The next highlight came when I had a phone call to see if I could join a group of ex Service veterans to talk to groups of school children in their schools about our service during the war, which was being sponsored by the National Lotteries - Heroes Return. After filming us talking at the different schools, the Lottery decided to send the whole group, camera team included, to Normandy to observe the D Day anniversary. Unfortunately all the hotels were full for the actual weekend so we had to go the week before. I personally found it very emotional to see the vast flat sandy beaches that the invading forces had to cross enfiladed by numerous machine gun positions and even more so to see the cemetery full of our soldiers, many of whom were in their late teens. A very sobering thought. Our hotel was near the cathedral at Bayeux where we rang the huge bell. Again we were besieged with local school children and made very welcome. When we arrived in Normandy the first place we made for was the Canadian cemetery for shortly after D Day the newly formed Canadian Dakota Squadron based at Blakehill Farm had to fly a casualty retrieval flight to Normandy but they did not have any Casualty Air Evacuation nurses so we lent them one of ours, LACW Margaret Campbell. Unfortunately on this mission their Dakota was shot down and the crew and Margaret were buried in a Canadian war cemetery. After some touring of the Normandy countryside we eventually found the cemetery and placed a Scottish flag, which had been sent to me by her relatives in the Hebrides, onto her grave.
Another interesting visit was to the Pegasus Bridge museum very near to the Pegasus Bridges which were captured by 120 Ox & Bucks soldiers on the night of D Day. So accurate was this drop at midnight that the lead Glider pilot Jim Wallwork was less than 500 yards from the bridges. This was a truly awe inspiring visit to see the actual places where the invasion of Europe actually occurred.
So now we are heading for our 40th anniversary at Down Ampney and we are hopeful that we will have a nice turnout. Whilst at Down Ampney please make a point of visiting our superb Garden of Remembrance at the back of the church, wonderfully laid out by the Air Despatch Regt from RAF Brize Norton.

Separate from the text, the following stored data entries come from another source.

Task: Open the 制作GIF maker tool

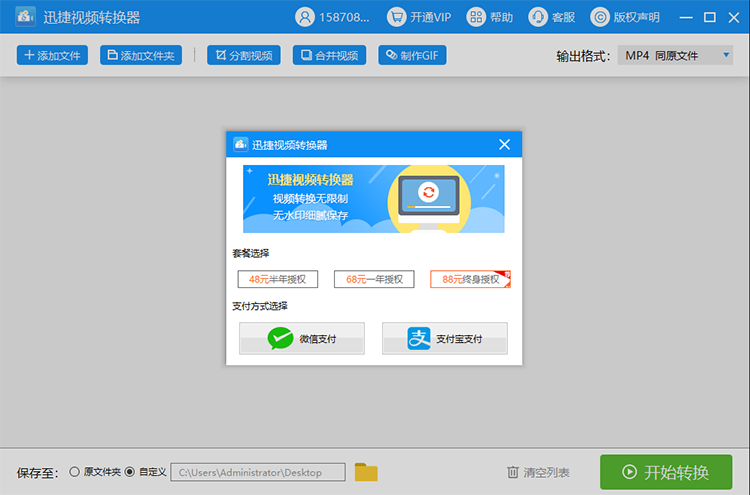Action: (x=412, y=55)
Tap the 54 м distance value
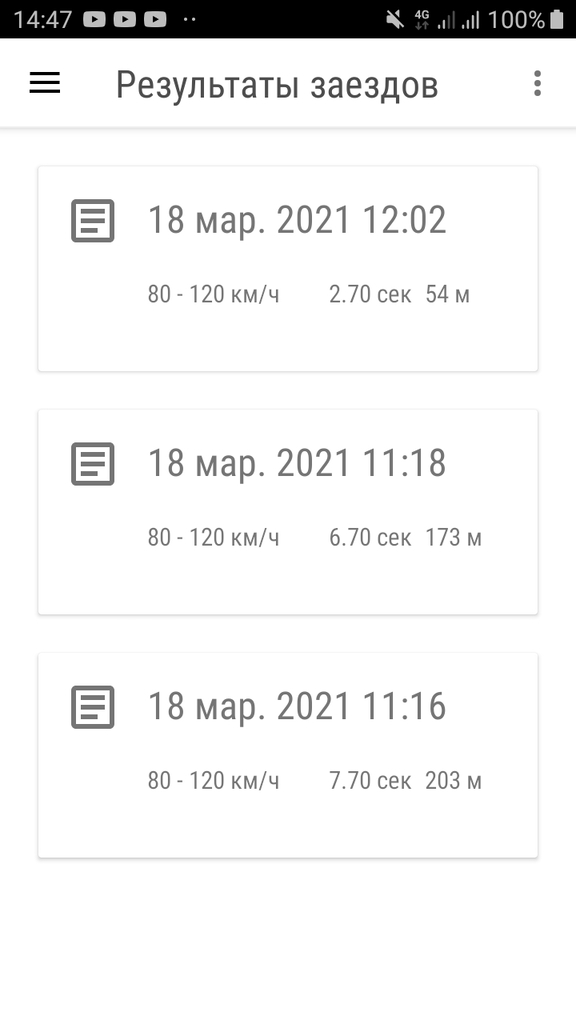The height and width of the screenshot is (1024, 576). point(447,295)
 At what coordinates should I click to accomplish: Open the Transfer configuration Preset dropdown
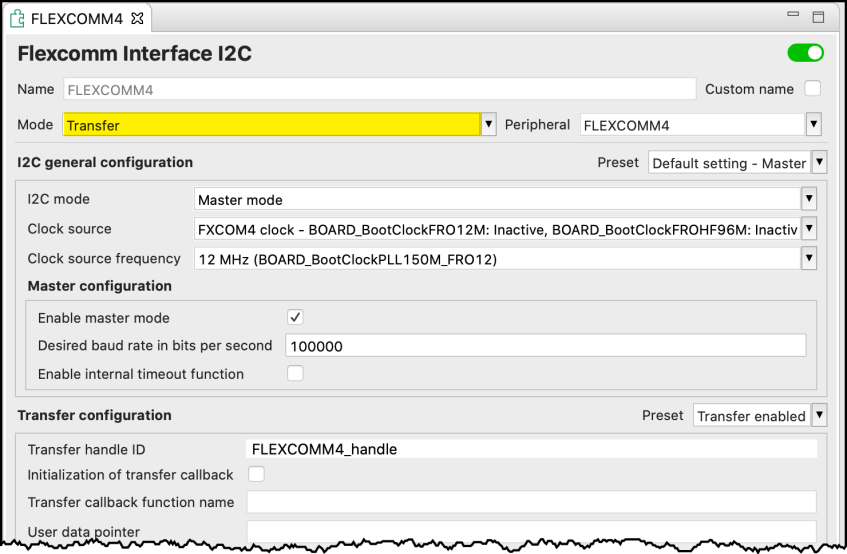tap(819, 416)
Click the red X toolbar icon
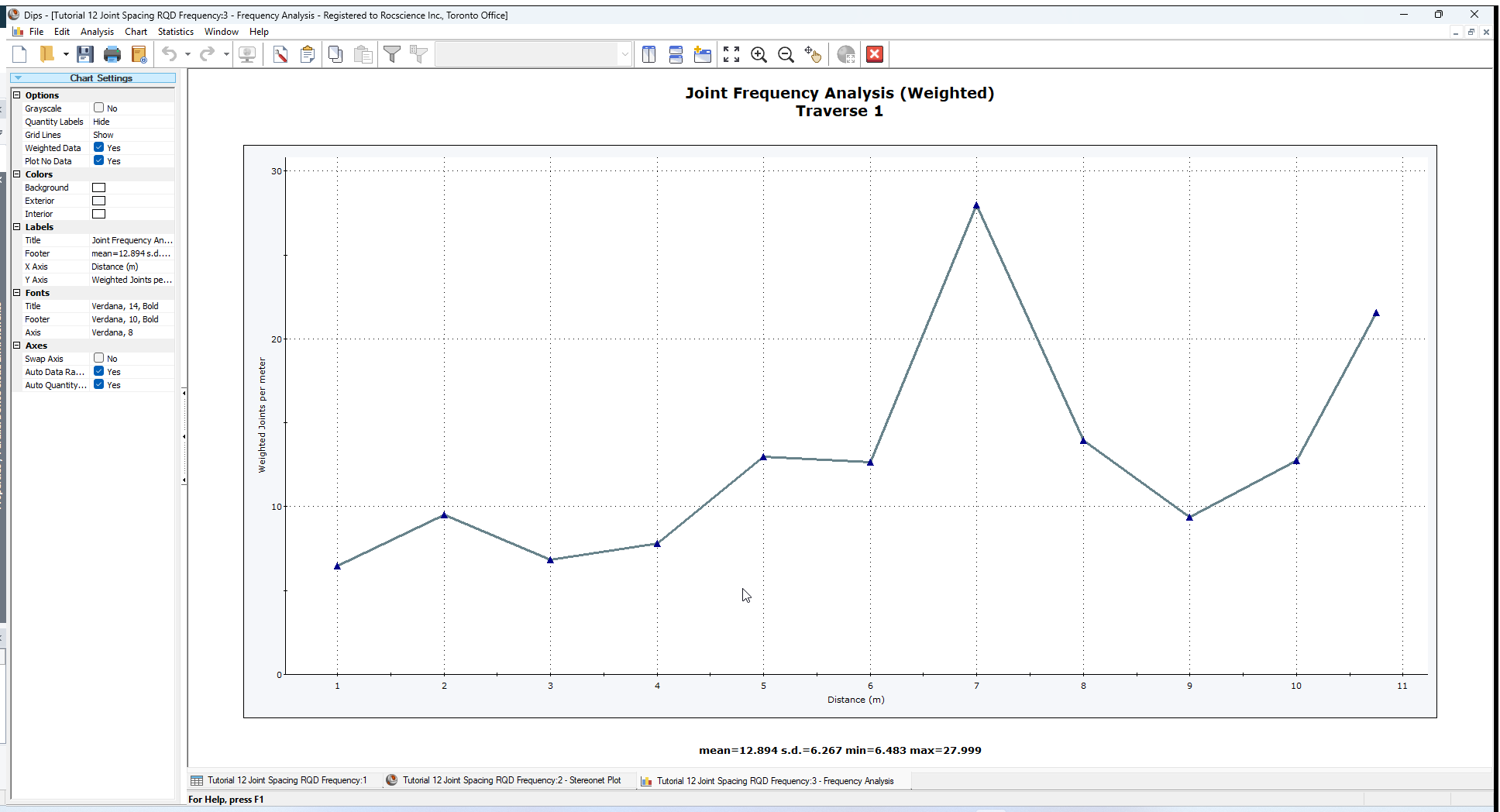This screenshot has height=812, width=1500. [x=875, y=54]
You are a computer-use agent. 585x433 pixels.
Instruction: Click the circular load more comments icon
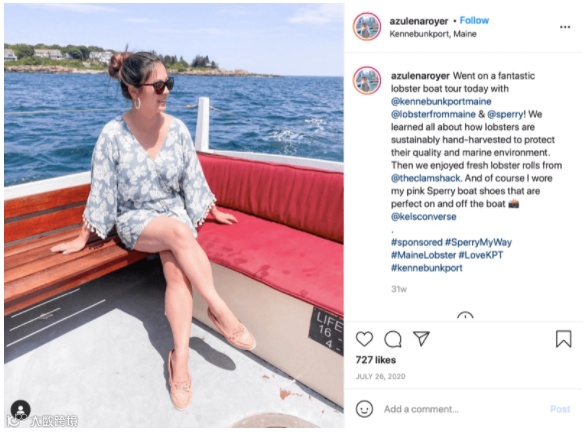465,316
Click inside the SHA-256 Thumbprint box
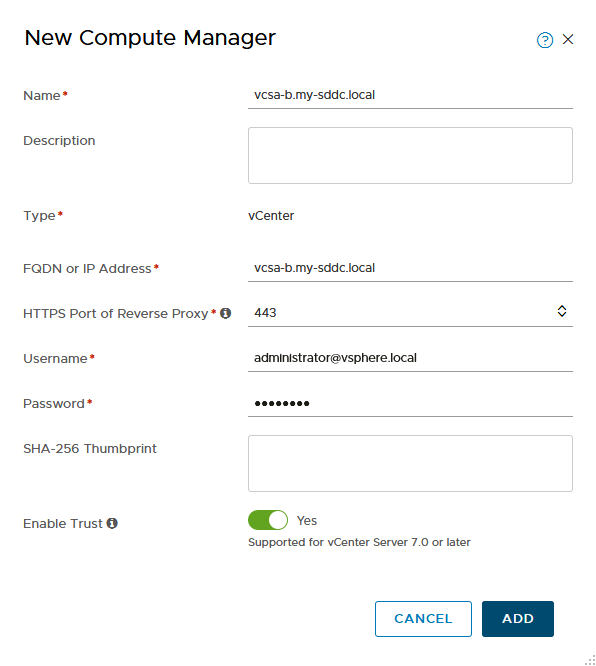Image resolution: width=596 pixels, height=666 pixels. (x=410, y=463)
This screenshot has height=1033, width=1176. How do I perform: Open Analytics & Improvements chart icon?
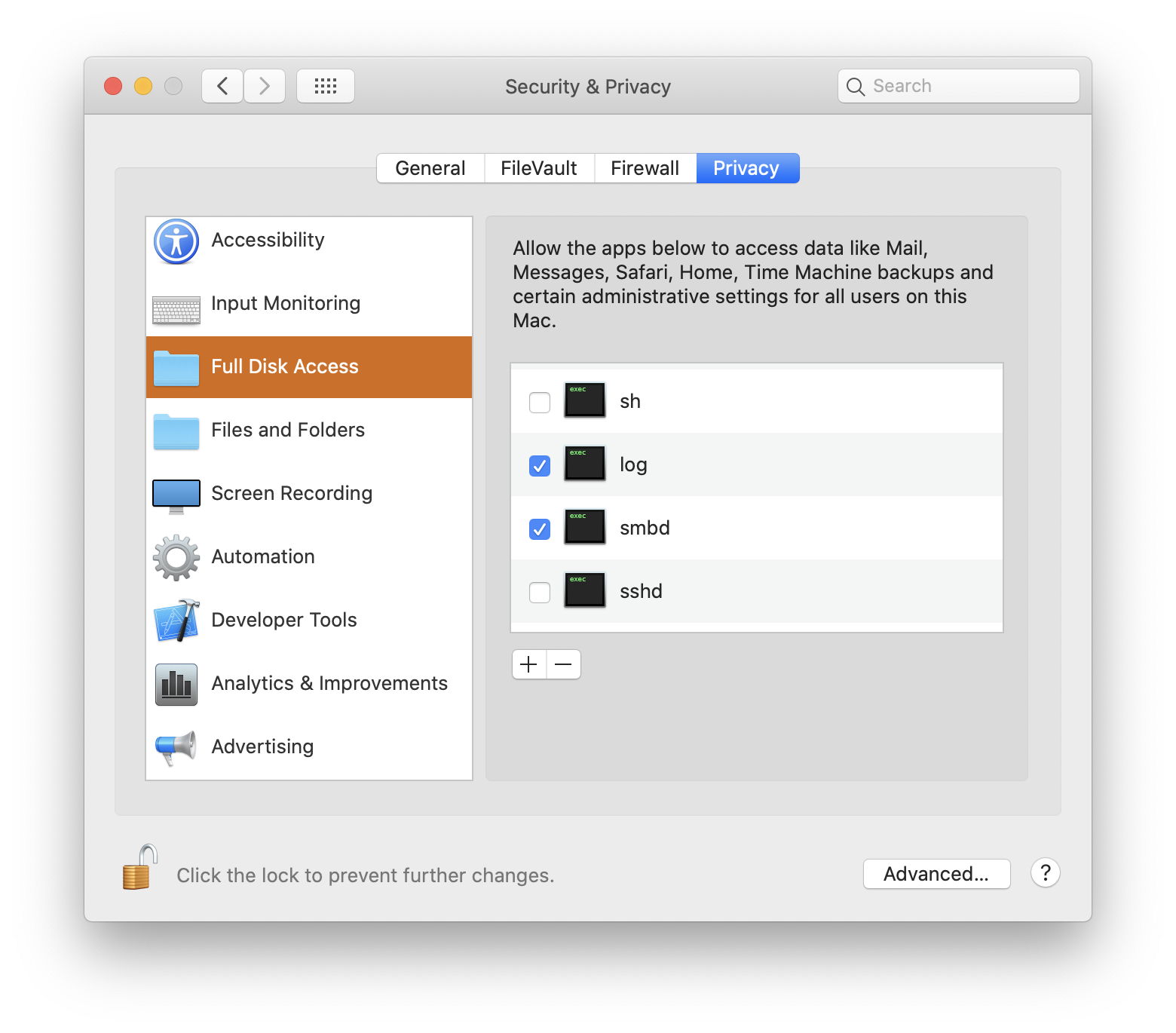(x=176, y=684)
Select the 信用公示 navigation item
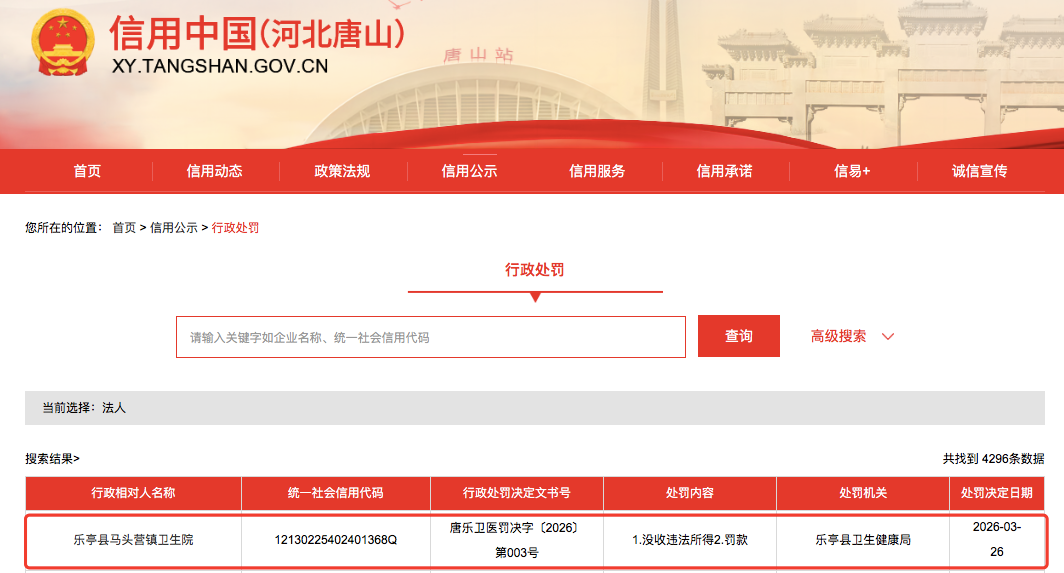This screenshot has width=1064, height=573. 469,171
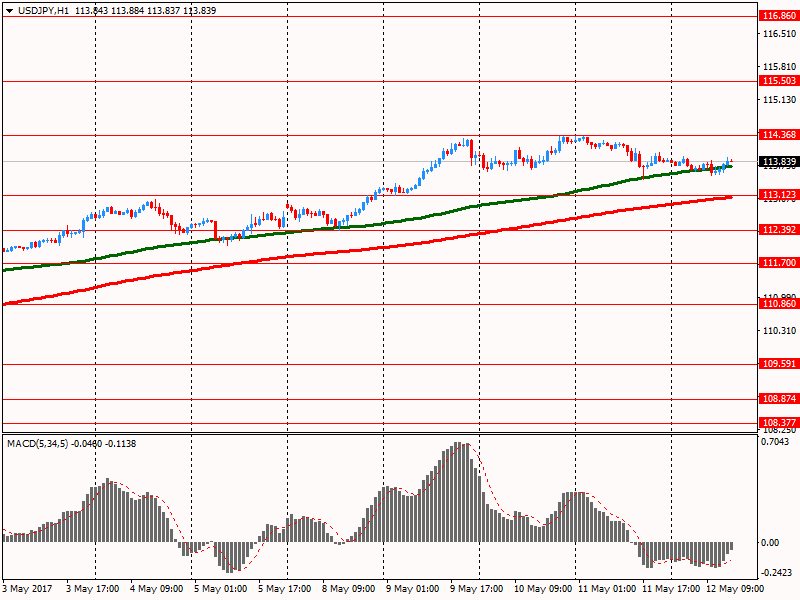Screen dimensions: 800x600
Task: Click the triangle icon beside USDJPY,H1 title
Action: pyautogui.click(x=9, y=9)
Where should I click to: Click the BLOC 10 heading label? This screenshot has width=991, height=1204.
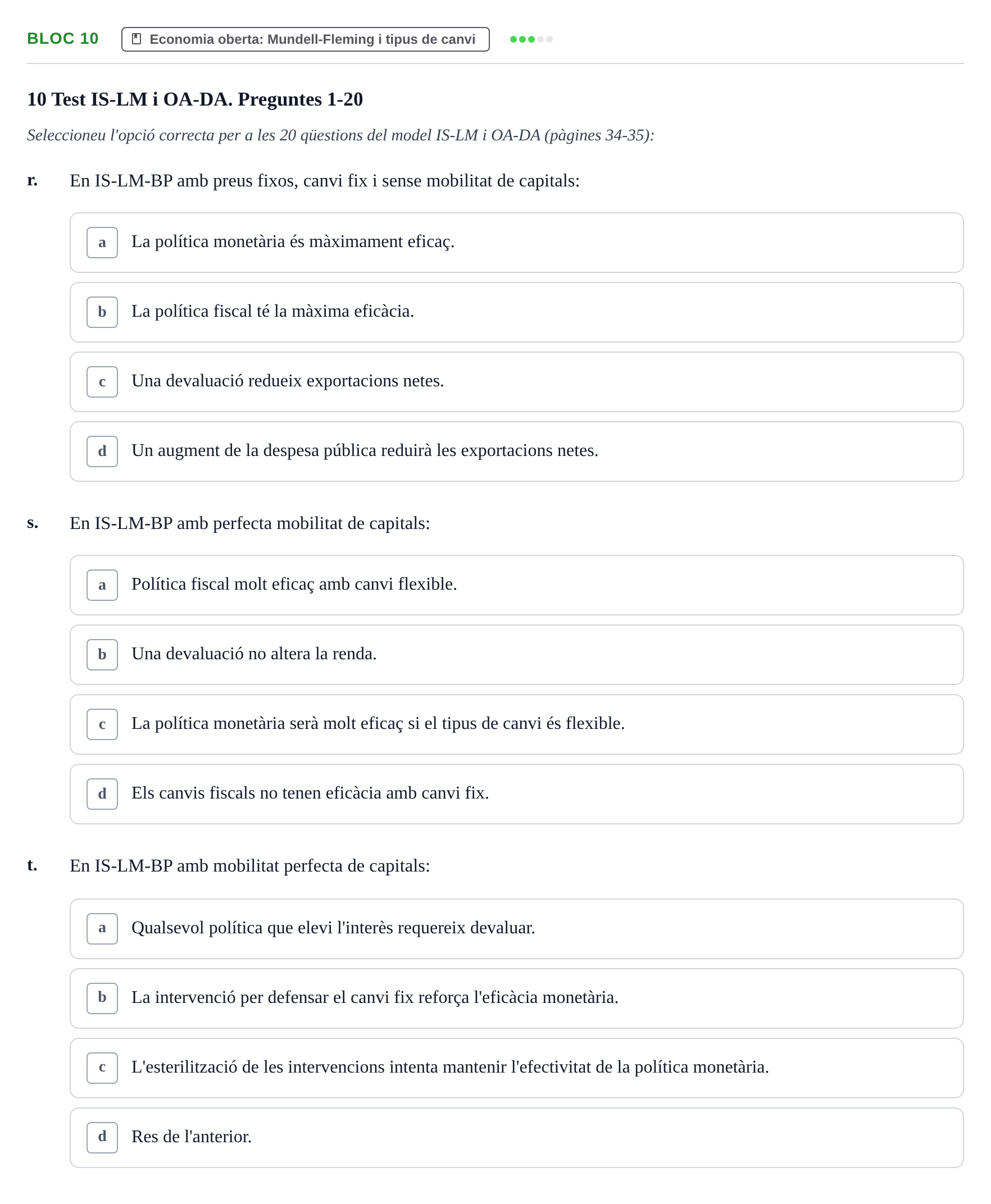pos(63,39)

Pat and I recently had a meeting with the Rev John Swanton and David Job, Chairman of the Village Hall Committee, where we were given details of the arrangements being made for our re-union and Remembrance Service in the church to mark the 70th anniversary of D Day and Arnhem, special anniversaries. The service will be on Sunday September 14th at 10.30 a.m. As it is the 70th anniversary of Market Garden and 40 years since the memorial window was dedicated we are hoping that many of you will be able to attend. Following the service in the church we will, as usual, lay a wreath on our memorial at the entrance of the old airfield. There will be lunch available in the village hall but on this occasion as we are expecting more people than usual it would be advisable to let us know who will be having lunch for it will enable the village ladies to cater accordingly. The phone number to book lunch is 02476462659 or email email@example.com. Some rooms have been booked at the nearby Blunsden House hotel. Our contact is Sharon on phone no. 01793 721701.
In Holland the Market Garden weekend, the 70th anniversary, will be on September 20th/21st. There will be a Remembrance Service at the Arnhem Aircrew Memorial in the grounds of the Hartenstein Airborne Museum at 2 p.m. on Saturday the 20th, supported by a contingent of RAF personnel with a Pipe Band from RAF Waddington accompanied by a group from the Dutch Air Force. We are hopeful that the weather is good enough for a Dakota fly past. On the same subject, I was contacted by the C.O. of 24 Squadron based at RAF Brize Norton to say that they would like to lay on a fly past over our memorial/village hall with their Hercules at a pre-arranged time to suit our members.